>> Begin Materials provided
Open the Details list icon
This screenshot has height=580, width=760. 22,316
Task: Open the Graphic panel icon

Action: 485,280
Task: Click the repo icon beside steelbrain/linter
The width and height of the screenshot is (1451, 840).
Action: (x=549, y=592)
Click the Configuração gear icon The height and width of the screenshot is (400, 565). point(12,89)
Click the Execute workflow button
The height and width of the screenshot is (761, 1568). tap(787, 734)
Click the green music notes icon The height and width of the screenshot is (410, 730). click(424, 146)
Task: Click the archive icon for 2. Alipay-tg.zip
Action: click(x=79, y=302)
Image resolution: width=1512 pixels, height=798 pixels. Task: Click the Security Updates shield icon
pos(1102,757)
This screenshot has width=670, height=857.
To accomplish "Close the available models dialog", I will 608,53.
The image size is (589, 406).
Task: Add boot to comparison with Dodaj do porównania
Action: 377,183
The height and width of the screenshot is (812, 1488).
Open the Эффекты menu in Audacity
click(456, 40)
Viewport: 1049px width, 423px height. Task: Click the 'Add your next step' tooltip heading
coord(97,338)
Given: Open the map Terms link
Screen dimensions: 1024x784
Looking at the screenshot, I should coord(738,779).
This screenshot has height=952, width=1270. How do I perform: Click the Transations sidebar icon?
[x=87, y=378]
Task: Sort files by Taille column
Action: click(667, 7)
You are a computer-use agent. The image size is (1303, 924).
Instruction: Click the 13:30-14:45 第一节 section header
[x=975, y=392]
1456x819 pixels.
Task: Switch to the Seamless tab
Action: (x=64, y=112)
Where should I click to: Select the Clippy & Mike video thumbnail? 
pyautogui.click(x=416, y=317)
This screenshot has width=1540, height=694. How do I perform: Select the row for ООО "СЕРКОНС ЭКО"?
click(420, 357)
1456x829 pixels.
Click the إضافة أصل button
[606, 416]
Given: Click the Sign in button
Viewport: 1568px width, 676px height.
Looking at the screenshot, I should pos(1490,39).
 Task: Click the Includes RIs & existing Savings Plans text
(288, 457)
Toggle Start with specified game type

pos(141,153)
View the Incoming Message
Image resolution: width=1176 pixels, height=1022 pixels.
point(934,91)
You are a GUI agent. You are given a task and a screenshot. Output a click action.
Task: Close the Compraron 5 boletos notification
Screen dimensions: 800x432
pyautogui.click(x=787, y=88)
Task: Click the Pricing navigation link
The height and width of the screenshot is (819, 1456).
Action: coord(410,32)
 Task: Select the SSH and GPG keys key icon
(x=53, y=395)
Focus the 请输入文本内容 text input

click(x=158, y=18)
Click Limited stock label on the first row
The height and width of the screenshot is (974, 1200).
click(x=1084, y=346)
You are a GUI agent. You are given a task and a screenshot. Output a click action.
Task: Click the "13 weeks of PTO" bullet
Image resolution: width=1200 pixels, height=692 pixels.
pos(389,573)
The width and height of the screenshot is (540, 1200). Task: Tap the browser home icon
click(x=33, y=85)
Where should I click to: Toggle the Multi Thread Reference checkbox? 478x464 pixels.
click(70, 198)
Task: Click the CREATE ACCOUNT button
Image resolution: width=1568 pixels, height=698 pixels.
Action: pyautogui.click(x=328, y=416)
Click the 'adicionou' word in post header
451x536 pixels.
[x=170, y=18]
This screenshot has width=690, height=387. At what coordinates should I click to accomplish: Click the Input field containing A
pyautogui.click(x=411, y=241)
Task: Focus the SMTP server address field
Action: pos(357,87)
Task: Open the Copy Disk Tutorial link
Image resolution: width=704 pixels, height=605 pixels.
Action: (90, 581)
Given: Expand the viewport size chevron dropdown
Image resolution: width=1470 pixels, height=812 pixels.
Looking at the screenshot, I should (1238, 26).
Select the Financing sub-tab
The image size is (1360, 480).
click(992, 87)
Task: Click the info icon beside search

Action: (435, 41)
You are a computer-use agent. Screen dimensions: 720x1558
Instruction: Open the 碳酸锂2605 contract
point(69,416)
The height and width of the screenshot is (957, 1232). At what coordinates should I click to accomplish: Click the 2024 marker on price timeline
>> End Materials provided
■ **Task objective**
Reproduce the entire listing above word for word, line by line.

■ **Task result**
Open the Details list icon
This screenshot has height=580, width=760. 22,316
Task: Open the Graphic panel icon

Action: 485,280
Task: Click the repo icon beside steelbrain/linter
The width and height of the screenshot is (1451, 840).
Action: (x=549, y=592)
Click the Configuração gear icon The height and width of the screenshot is (400, 565). point(12,89)
Click the Execute workflow button
The height and width of the screenshot is (761, 1568). tap(787, 734)
Click the green music notes icon The height and width of the screenshot is (410, 730). click(424, 146)
Task: Click the archive icon for 2. Alipay-tg.zip
Action: click(x=79, y=302)
Image resolution: width=1512 pixels, height=798 pixels. Task: Click the Security Updates shield icon
pos(1102,757)
This screenshot has width=670, height=857.
To accomplish "Close the available models dialog", I will 608,53.
The image size is (589, 406).
Task: Add boot to comparison with Dodaj do porównania
Action: 377,183
The height and width of the screenshot is (812, 1488).
Open the Эффекты menu in Audacity
click(456, 40)
Viewport: 1049px width, 423px height. Task: Click the 'Add your next step' tooltip heading
coord(97,338)
Given: Open the map Terms link
Screen dimensions: 1024x784
Looking at the screenshot, I should coord(738,779).
This screenshot has height=952, width=1270. How do I perform: Click the Transations sidebar icon?
[x=87, y=378]
Task: Sort files by Taille column
Action: click(667, 7)
You are a computer-use agent. The image size is (1303, 924).
Instruction: Click the 13:30-14:45 第一节 section header
[x=975, y=392]
1456x819 pixels.
Task: Switch to the Seamless tab
Action: (x=64, y=112)
Where should I click to: Select the Clippy & Mike video thumbnail? 
pyautogui.click(x=416, y=317)
This screenshot has width=1540, height=694. How do I perform: Select the row for ООО "СЕРКОНС ЭКО"?
click(420, 357)
1456x829 pixels.
Click the إضافة أصل button
[606, 416]
Given: Click the Sign in button
Viewport: 1568px width, 676px height.
Looking at the screenshot, I should pos(1490,39).
 Task: Click the Includes RIs & existing Savings Plans text
(288, 457)
Toggle Start with specified game type

pos(141,153)
View the Incoming Message
Image resolution: width=1176 pixels, height=1022 pixels.
point(934,91)
You are a GUI agent. You are given a task and a screenshot. Output a click action.
Task: Close the Compraron 5 boletos notification
Screen dimensions: 800x432
pyautogui.click(x=787, y=88)
Task: Click the Pricing navigation link
The height and width of the screenshot is (819, 1456).
Action: coord(410,32)
 Task: Select the SSH and GPG keys key icon
(x=53, y=395)
Focus the 请输入文本内容 text input

click(x=158, y=18)
Click Limited stock label on the first row
The height and width of the screenshot is (974, 1200).
click(x=1084, y=346)
You are a GUI agent. You are given a task and a screenshot. Output a click action.
Task: Click the "13 weeks of PTO" bullet
Image resolution: width=1200 pixels, height=692 pixels.
pos(389,573)
The width and height of the screenshot is (540, 1200). Task: Tap the browser home icon
click(x=33, y=85)
Where should I click to: Toggle the Multi Thread Reference checkbox? 478x464 pixels.
click(70, 198)
Task: Click the CREATE ACCOUNT button
Image resolution: width=1568 pixels, height=698 pixels.
Action: pyautogui.click(x=328, y=416)
Click the 'adicionou' word in post header
451x536 pixels.
[x=170, y=18]
This screenshot has width=690, height=387. At what coordinates should I click to accomplish: Click the Input field containing A
pyautogui.click(x=411, y=241)
Task: Focus the SMTP server address field
Action: pos(357,87)
Task: Open the Copy Disk Tutorial link
Image resolution: width=704 pixels, height=605 pixels.
Action: (90, 581)
Given: Expand the viewport size chevron dropdown
Image resolution: width=1470 pixels, height=812 pixels.
Looking at the screenshot, I should (1238, 26).
Select the Financing sub-tab
The image size is (1360, 480).
click(992, 87)
Task: Click the info icon beside search

Action: (435, 41)
You are a computer-use agent. Screen dimensions: 720x1558
Instruction: Open the 碳酸锂2605 contract
point(69,416)
The height and width of the screenshot is (957, 1232). At what coordinates should I click to accomplish: Click the 2024 marker on price timeline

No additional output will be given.